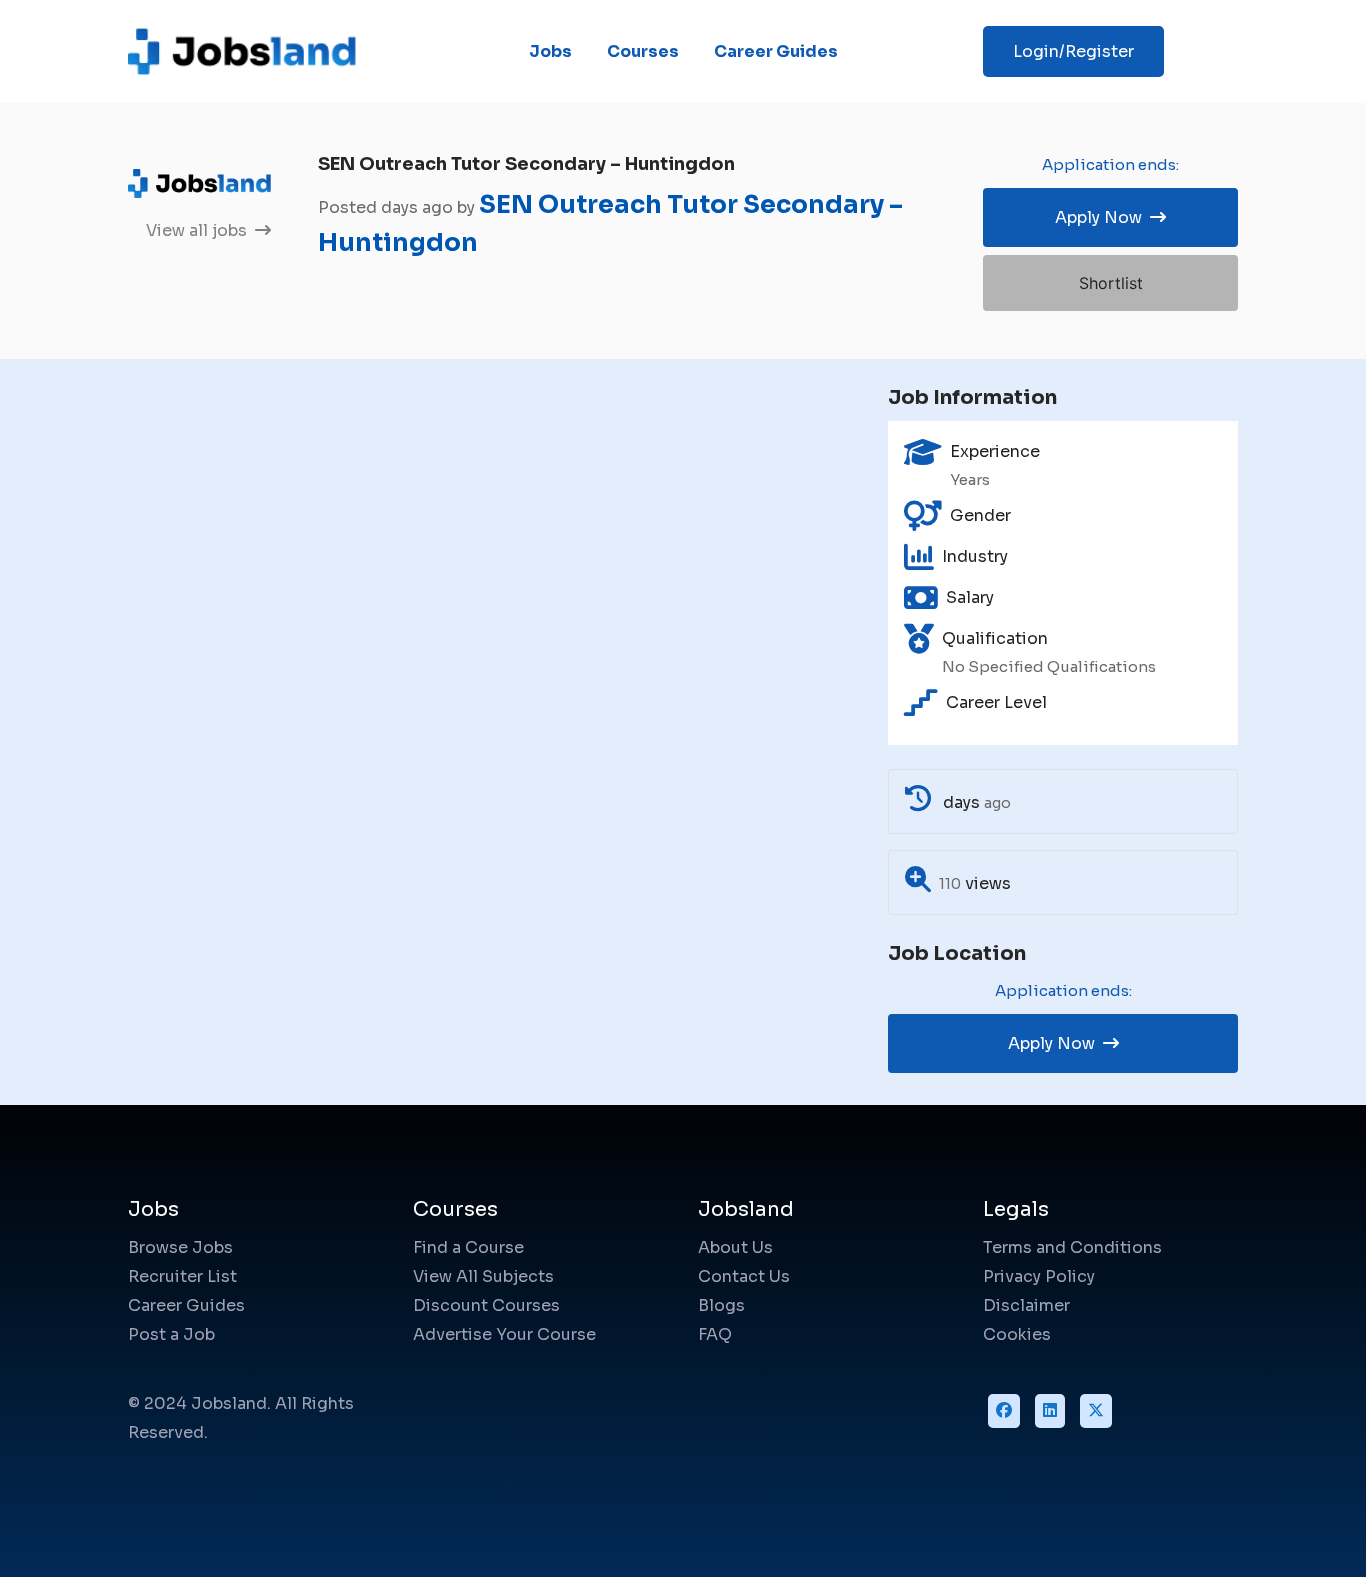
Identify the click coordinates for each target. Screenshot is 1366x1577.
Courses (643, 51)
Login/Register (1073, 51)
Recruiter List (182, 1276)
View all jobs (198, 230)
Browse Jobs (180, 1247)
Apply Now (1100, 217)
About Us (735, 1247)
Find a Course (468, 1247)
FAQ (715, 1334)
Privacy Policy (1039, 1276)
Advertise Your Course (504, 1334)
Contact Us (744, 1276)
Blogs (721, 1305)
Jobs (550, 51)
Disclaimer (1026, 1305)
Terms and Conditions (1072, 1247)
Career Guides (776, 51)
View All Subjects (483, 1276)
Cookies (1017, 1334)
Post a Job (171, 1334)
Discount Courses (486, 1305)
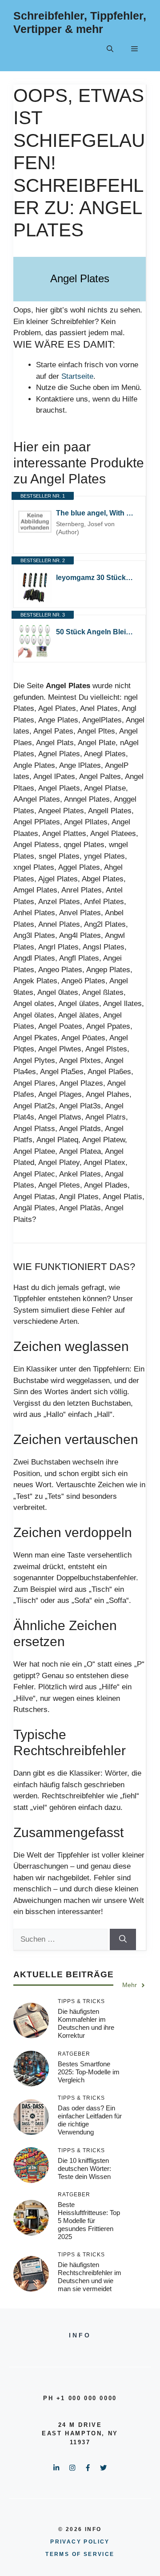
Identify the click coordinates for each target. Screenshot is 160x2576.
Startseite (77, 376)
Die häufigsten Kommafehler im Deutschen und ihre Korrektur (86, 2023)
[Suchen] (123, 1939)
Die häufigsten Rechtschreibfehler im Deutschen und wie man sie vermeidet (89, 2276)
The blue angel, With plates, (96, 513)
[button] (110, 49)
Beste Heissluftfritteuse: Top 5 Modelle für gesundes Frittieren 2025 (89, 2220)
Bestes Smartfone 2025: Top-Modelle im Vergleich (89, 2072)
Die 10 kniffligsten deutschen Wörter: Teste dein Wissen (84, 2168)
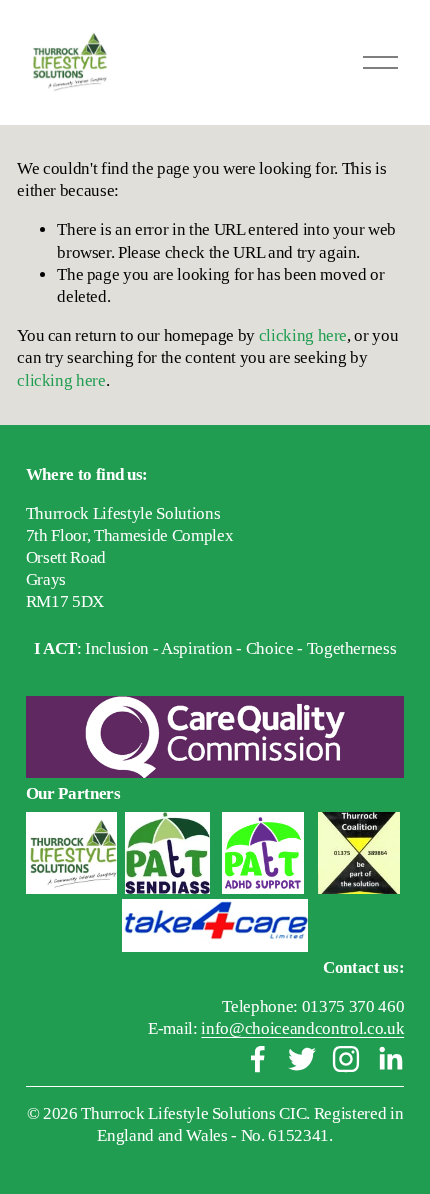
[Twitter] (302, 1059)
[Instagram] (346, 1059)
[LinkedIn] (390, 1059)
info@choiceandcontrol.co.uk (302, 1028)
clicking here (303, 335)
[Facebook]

- _Activity_
Write out the lines beginning at the line with "Die häufigsten Rechtschreibfehler" and ending at the last line of the entries. Include no pictures.

- _The answer_
Die häufigsten Rechtschreibfehler im Deutschen und wie man sie vermeidet (89, 2276)
The blue angel, With plates, (96, 513)
[button] (110, 49)
Beste Heissluftfritteuse: Top 5 Modelle für gesundes Frittieren 2025 (89, 2220)
Bestes Smartfone 2025: Top-Modelle im Vergleich (89, 2072)
Die 10 kniffligsten deutschen Wörter: Teste dein Wissen (84, 2168)
[Twitter] (302, 1059)
[Instagram] (346, 1059)
[LinkedIn] (390, 1059)
info@choiceandcontrol.co.uk (302, 1028)
clicking here (303, 335)
[Facebook]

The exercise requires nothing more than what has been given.